> **Prompt 1**
Return the part of the text on the fitness culture course that starts at the words "From 20th century" and ends after the words "and communication program.", copied exactly.

> **Text block**
────────────────
From 20th century strongmen to Gwyneth Paltrow’s infamous jade egg, a new course at U of T Mississauga explores how self-styled health-and-wellness experts influence and profit from the pursuit of the perfect body.
Special topic course "Visuality and North American Fitness Culture" uses advertising to explore the ever-changing—and sometimes repeating—health and fitness fads of the past century.
“Visual advertising and commercial cultures change over time, and so does what they might tell us about what the body should look like,” says sessional instructor and historian Dan Guadagnolo, who teaches the third-year special topics course offered through UTM’s Department of Visual Studies visual culture and communication program.
“Fitness fads are one way to explore how commercial culture has created and preyed upon our insecurities about our bodies, and how it has shaped what society thinks of as the ideal body,” he says. “Looking at how these tools have developed as visual rhetoric in the past century can help us think critically about what we’re being sold today.”
────────────────
> **Given data**
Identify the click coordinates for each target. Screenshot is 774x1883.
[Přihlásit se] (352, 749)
────────────────
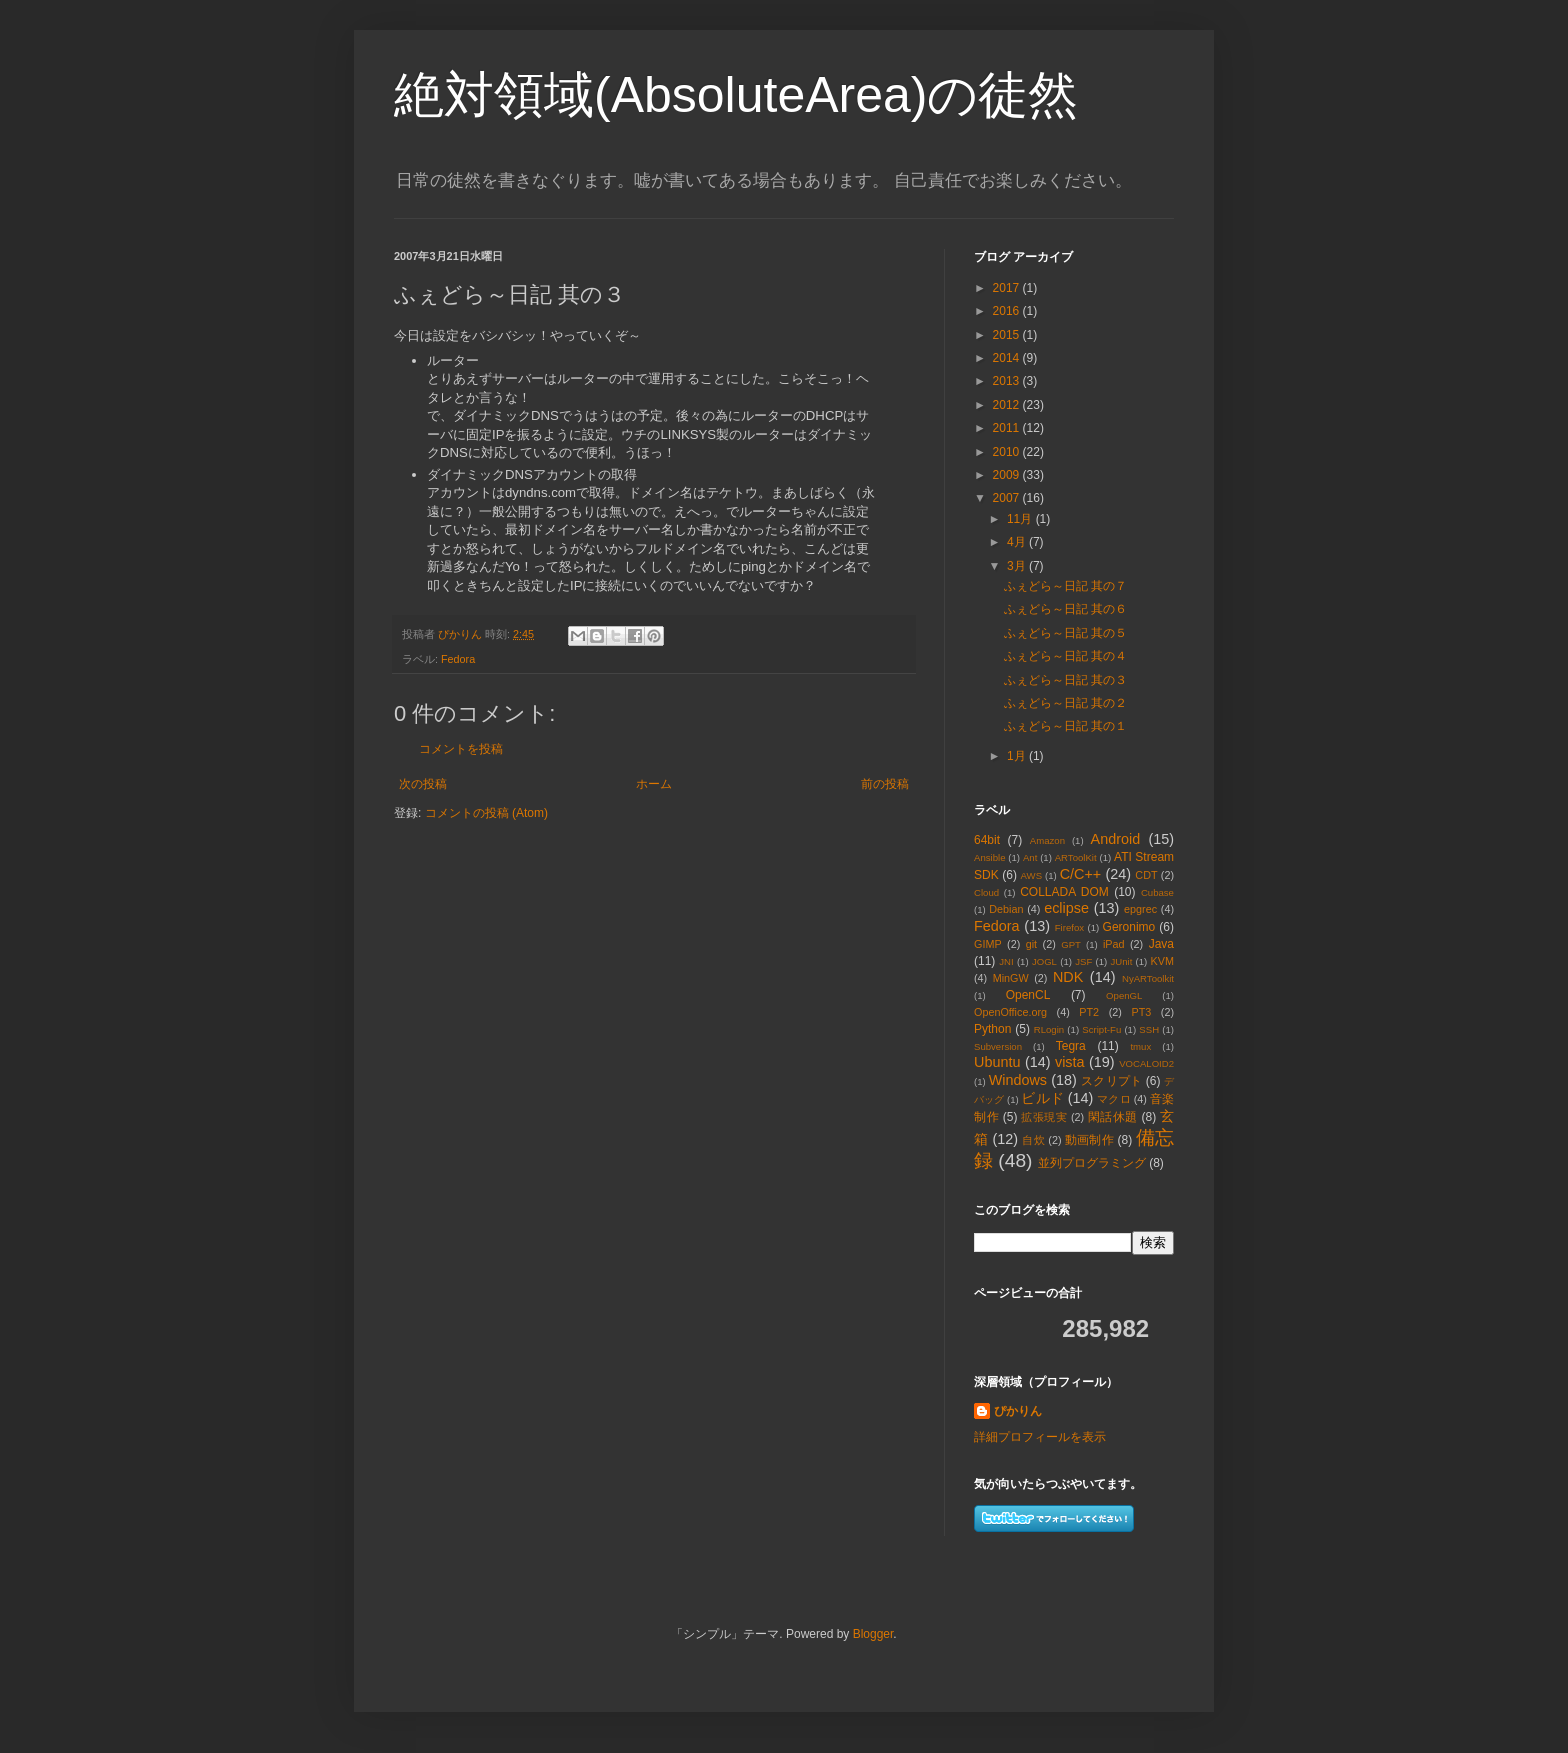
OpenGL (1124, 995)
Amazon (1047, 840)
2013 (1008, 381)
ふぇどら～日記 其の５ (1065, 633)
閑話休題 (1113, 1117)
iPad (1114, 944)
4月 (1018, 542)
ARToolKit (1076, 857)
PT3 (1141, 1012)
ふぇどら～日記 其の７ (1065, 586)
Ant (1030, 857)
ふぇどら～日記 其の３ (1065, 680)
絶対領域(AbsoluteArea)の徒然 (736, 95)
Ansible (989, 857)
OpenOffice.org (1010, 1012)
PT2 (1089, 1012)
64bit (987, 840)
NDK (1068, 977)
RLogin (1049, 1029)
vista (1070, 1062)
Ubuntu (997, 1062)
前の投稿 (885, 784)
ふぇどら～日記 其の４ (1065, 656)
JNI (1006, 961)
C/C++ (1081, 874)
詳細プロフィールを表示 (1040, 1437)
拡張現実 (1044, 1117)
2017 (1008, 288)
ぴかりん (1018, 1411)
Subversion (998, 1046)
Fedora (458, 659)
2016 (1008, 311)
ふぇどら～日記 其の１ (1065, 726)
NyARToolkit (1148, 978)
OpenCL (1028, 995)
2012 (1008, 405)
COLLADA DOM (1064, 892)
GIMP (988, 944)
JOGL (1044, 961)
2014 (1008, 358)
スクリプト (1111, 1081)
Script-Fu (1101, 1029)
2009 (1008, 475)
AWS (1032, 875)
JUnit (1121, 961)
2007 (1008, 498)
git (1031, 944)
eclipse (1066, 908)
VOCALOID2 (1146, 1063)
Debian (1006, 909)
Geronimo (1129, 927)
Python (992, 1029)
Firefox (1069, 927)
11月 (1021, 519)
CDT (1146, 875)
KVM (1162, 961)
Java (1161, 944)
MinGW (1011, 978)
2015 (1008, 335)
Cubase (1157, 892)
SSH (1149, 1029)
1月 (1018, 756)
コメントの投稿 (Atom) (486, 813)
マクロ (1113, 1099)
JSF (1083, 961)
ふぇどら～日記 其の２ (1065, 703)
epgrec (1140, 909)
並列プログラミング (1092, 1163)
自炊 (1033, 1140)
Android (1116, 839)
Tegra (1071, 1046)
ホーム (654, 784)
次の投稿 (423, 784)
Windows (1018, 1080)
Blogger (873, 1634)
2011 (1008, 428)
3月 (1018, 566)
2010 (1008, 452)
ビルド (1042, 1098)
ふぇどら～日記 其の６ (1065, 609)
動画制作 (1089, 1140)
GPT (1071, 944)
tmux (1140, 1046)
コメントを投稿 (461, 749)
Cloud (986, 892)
────────────────
> **Prompt 2**
Output as a JSON list of strings, one string per line, the lines of the listing from the line containing "Identify the click" through the line containing "[Přihlásit se] (352, 749)", leaving out blank lines.

> **Finished answer 1**
From 20th century strongmen to Gwyneth Paltrow’s infamous jade egg, a new course at U of T Mississauga explores how self-styled health-and-wellness experts influence and profit from the pursuit of the perfect body.
Special topic course "Visuality and North American Fitness Culture" uses advertising to explore the ever-changing—and sometimes repeating—health and fitness fads of the past century.
“Visual advertising and commercial cultures change over time, and so does what they might tell us about what the body should look like,” says sessional instructor and historian Dan Guadagnolo, who teaches the third-year special topics course offered through UTM’s Department of Visual Studies visual culture and communication program.

> **Finished answer 2**
[
  "Identify the click coordinates for each target. Screenshot is 774x1883.",
  "[Přihlásit se] (352, 749)"
]